▶ 作業項目 1
mysqlコマンドを説明する文章で、「-N」オプションはどんな働きをするとされているか。
▶ 作業項目 2
mysqlコマンドを説明する文章の中で意味が説明されているオプションを、すべて挙げよ。

▶ 確認する文章
● ● ● ● ● ● ●

以下の「mysql」コマンドの部分が該当します。
$ mysql -u <ユーザー名> -h <ホスト名> -p <データベース名> -N -e 'show tables like "パターンマッチング"'
オプションが複数あるので、ややこしそうに見えますが、それぞれきちんと意味を持っています。
- 「-u」:ユーザ名を指定するオプション。
- 「-h」:ホスト名を指定するオプション。
- 「-p」:パスワードを指定するオプション。
- 「-N」:表題を非表示にする。
- 「-e」:SQLクエリを投げる。
「-u」「-h」「-p」オプション
「-u」「-h」「-p」はMySQLの対話モードにログインするために必要なオプションになります。
「-N」オプション
「-N」オプションはテーブル一覧を表示したときに、1行目に表示される表題を非表示にするオプションです。
例えば「-N」オプションがないときは以下のように表示されます。

● ● ● ● ● ● ●

▶ 確認するデータ

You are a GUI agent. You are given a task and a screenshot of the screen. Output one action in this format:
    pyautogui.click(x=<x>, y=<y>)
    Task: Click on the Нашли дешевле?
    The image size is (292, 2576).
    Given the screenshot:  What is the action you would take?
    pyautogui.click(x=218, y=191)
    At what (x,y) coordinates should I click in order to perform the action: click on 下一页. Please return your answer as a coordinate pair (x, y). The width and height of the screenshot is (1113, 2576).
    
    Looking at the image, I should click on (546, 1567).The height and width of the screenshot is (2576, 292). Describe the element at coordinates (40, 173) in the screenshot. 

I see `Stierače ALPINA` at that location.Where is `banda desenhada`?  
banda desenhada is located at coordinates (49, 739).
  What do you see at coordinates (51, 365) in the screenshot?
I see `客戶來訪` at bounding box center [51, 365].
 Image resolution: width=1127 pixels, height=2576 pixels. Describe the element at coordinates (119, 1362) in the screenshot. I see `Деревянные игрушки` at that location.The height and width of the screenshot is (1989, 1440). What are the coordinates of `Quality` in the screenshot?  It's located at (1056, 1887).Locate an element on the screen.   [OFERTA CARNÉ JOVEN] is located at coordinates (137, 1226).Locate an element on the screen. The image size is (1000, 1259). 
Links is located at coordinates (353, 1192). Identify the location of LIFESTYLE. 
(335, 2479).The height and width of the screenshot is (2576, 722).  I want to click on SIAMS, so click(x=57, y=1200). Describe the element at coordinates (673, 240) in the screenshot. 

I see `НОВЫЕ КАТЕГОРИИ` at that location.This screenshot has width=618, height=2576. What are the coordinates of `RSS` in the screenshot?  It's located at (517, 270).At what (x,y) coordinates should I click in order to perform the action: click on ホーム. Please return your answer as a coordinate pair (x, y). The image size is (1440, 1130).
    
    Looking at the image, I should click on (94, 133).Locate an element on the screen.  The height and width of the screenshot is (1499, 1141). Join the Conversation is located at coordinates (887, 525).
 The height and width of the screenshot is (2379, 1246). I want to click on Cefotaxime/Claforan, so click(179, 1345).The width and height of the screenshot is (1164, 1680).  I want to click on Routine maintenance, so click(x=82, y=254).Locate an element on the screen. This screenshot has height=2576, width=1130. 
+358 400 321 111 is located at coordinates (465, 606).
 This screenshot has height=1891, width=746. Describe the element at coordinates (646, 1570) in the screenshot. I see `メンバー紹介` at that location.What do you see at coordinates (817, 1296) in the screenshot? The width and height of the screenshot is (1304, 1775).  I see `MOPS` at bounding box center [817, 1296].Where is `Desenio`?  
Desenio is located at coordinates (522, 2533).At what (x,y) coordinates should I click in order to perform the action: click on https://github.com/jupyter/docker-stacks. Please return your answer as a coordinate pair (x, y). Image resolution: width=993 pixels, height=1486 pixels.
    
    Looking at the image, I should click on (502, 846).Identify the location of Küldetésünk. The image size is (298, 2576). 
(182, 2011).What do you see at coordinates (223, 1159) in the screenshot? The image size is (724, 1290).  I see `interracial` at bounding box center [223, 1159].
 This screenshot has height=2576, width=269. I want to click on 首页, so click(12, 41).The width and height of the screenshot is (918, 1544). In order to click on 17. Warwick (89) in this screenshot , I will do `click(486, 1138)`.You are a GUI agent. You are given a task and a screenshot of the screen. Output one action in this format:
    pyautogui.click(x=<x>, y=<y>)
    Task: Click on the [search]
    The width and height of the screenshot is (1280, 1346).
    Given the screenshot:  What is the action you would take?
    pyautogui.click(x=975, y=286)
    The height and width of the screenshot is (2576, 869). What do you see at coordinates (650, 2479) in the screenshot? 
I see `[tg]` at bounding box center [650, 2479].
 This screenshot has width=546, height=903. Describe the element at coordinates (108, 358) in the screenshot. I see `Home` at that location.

● ● ● ● ● ● ●

▶ 解答 1
テーブル一覧を表示したときに、1行目に表示される表題を非表示にする。

▶ 解答 2
「-u」「-h」「-p」「-N」「-e」